Your constant phone use might be causing you “text neck”
Using your phone for long periods of time not only damages your eyes, but your spine, too
Jan 26, 2018
Doctors and health experts are warning people about “text neck,” an overuse syndrome or a repetitive stress injury to the neck caused by holding your head in a forward and downward position for extended periods of time. The phrase was coined by Dr. Dean L. Fishman, D.C., a licensed chiropractor from Florida.
Even if you’ve never heard of text neck, chances are you’ve already felt it. It’s that tight and slightly painful feeling that creeps up your neck and back after staring downwards for too long. If you ride the train when you commute to work, you can see dozens of people with their heads down, eyes fixed on their phones.

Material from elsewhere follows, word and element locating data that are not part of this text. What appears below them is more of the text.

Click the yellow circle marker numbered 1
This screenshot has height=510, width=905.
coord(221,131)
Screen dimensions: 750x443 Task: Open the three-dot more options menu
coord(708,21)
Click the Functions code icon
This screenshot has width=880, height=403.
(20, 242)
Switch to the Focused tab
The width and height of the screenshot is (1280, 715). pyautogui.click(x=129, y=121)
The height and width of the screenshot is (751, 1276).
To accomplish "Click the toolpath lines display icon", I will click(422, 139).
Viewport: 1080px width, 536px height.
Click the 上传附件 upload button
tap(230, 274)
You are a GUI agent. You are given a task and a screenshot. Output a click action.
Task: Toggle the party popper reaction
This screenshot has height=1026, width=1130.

“Looking down promotes a forward head posture. For every inch forward that you hold your head, the weight carried down through the spine increases by 10 pounds,” says Dr. Karena Wu, a physical therapist and the owner of ActiveCare Physical Therapy in New York City, during an interview with NBC News. “Looking down puts pressure on the front of the neck and gaps the back. This is especially troublesome as it can cause intervertebral discs to migrate backward, thereby increasing chances of disc bulges.”
Dr. Fishman recommends these four exercises to relieve text neck. “The key component is pulling the shoulder blades back and down and holding them that way while doing the exercises.”
Little changes like holding your phone or book up while reading can decrease the chances of you getting text neck. And, of course, regular exercise to improve your posture.